**About this exercise**
Repeat the entries below exactly and in full.

**Stored dataset items**

* * *

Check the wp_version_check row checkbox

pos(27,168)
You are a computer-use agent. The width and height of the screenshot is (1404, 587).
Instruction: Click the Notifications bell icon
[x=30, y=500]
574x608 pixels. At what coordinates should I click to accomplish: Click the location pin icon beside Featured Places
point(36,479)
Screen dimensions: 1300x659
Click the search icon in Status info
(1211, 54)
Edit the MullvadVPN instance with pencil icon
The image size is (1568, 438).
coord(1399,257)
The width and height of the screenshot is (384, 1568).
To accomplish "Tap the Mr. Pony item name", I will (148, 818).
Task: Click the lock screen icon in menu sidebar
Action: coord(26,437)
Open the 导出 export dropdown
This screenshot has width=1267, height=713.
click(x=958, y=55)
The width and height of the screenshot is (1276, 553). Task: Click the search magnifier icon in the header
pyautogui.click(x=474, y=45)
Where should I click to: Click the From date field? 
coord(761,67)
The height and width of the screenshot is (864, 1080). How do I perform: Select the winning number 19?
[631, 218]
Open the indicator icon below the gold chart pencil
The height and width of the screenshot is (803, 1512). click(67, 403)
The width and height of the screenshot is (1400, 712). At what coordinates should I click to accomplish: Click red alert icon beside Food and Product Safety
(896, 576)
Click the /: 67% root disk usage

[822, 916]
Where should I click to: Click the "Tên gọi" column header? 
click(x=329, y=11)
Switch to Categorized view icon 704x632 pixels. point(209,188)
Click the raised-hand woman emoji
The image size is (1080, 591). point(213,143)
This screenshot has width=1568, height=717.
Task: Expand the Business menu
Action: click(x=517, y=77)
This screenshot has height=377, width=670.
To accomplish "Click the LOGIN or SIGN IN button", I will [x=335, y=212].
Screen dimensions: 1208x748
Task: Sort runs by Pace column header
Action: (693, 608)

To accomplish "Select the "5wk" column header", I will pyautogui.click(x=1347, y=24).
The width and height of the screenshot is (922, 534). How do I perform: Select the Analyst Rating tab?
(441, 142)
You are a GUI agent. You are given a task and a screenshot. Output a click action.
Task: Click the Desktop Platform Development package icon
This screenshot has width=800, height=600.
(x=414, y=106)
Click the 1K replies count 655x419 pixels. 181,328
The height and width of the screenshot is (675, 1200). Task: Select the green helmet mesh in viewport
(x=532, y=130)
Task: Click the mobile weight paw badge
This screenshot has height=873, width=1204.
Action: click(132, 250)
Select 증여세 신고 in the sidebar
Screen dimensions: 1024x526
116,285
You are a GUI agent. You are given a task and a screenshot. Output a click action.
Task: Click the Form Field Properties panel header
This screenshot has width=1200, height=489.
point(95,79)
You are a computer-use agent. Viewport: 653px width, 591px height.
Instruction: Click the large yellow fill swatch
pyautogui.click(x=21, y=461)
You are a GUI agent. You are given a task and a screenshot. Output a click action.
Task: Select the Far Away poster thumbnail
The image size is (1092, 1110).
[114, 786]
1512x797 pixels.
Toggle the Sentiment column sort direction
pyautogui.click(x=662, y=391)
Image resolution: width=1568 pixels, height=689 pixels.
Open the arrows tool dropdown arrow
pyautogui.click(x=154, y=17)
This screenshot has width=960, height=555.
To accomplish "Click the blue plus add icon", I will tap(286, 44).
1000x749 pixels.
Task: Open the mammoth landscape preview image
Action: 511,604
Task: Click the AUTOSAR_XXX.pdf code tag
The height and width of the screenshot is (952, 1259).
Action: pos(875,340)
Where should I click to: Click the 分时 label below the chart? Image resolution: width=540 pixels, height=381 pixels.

* * *

**Response for this exercise**
Check the wp_version_check row checkbox

pos(27,168)
You are a computer-use agent. The width and height of the screenshot is (1404, 587).
Instruction: Click the Notifications bell icon
[x=30, y=500]
574x608 pixels. At what coordinates should I click to accomplish: Click the location pin icon beside Featured Places
point(36,479)
Screen dimensions: 1300x659
Click the search icon in Status info
(1211, 54)
Edit the MullvadVPN instance with pencil icon
The image size is (1568, 438).
coord(1399,257)
The width and height of the screenshot is (384, 1568).
To accomplish "Tap the Mr. Pony item name", I will (148, 818).
Task: Click the lock screen icon in menu sidebar
Action: coord(26,437)
Open the 导出 export dropdown
This screenshot has width=1267, height=713.
click(x=958, y=55)
The width and height of the screenshot is (1276, 553). Task: Click the search magnifier icon in the header
pyautogui.click(x=474, y=45)
Where should I click to: Click the From date field? 
coord(761,67)
The height and width of the screenshot is (864, 1080). How do I perform: Select the winning number 19?
[631, 218]
Open the indicator icon below the gold chart pencil
The height and width of the screenshot is (803, 1512). click(67, 403)
The width and height of the screenshot is (1400, 712). At what coordinates should I click to accomplish: Click red alert icon beside Food and Product Safety
(896, 576)
Click the /: 67% root disk usage

[822, 916]
Where should I click to: Click the "Tên gọi" column header? 
click(x=329, y=11)
Switch to Categorized view icon 704x632 pixels. point(209,188)
Click the raised-hand woman emoji
The image size is (1080, 591). point(213,143)
This screenshot has width=1568, height=717.
Task: Expand the Business menu
Action: click(x=517, y=77)
This screenshot has height=377, width=670.
To accomplish "Click the LOGIN or SIGN IN button", I will [x=335, y=212].
Screen dimensions: 1208x748
Task: Sort runs by Pace column header
Action: (693, 608)

To accomplish "Select the "5wk" column header", I will pyautogui.click(x=1347, y=24).
The width and height of the screenshot is (922, 534). How do I perform: Select the Analyst Rating tab?
(441, 142)
You are a GUI agent. You are given a task and a screenshot. Output a click action.
Task: Click the Desktop Platform Development package icon
This screenshot has width=800, height=600.
(x=414, y=106)
Click the 1K replies count 655x419 pixels. 181,328
The height and width of the screenshot is (675, 1200). Task: Select the green helmet mesh in viewport
(x=532, y=130)
Task: Click the mobile weight paw badge
This screenshot has height=873, width=1204.
Action: click(132, 250)
Select 증여세 신고 in the sidebar
Screen dimensions: 1024x526
116,285
You are a GUI agent. You are given a task and a screenshot. Output a click action.
Task: Click the Form Field Properties panel header
This screenshot has width=1200, height=489.
point(95,79)
You are a computer-use agent. Viewport: 653px width, 591px height.
Instruction: Click the large yellow fill swatch
pyautogui.click(x=21, y=461)
You are a GUI agent. You are given a task and a screenshot. Output a click action.
Task: Select the Far Away poster thumbnail
The image size is (1092, 1110).
[114, 786]
1512x797 pixels.
Toggle the Sentiment column sort direction
pyautogui.click(x=662, y=391)
Image resolution: width=1568 pixels, height=689 pixels.
Open the arrows tool dropdown arrow
pyautogui.click(x=154, y=17)
This screenshot has width=960, height=555.
To accomplish "Click the blue plus add icon", I will tap(286, 44).
1000x749 pixels.
Task: Open the mammoth landscape preview image
Action: 511,604
Task: Click the AUTOSAR_XXX.pdf code tag
The height and width of the screenshot is (952, 1259).
Action: pos(875,340)
Where should I click to: Click the 分时 label below the chart? Image resolution: width=540 pixels, height=381 pixels.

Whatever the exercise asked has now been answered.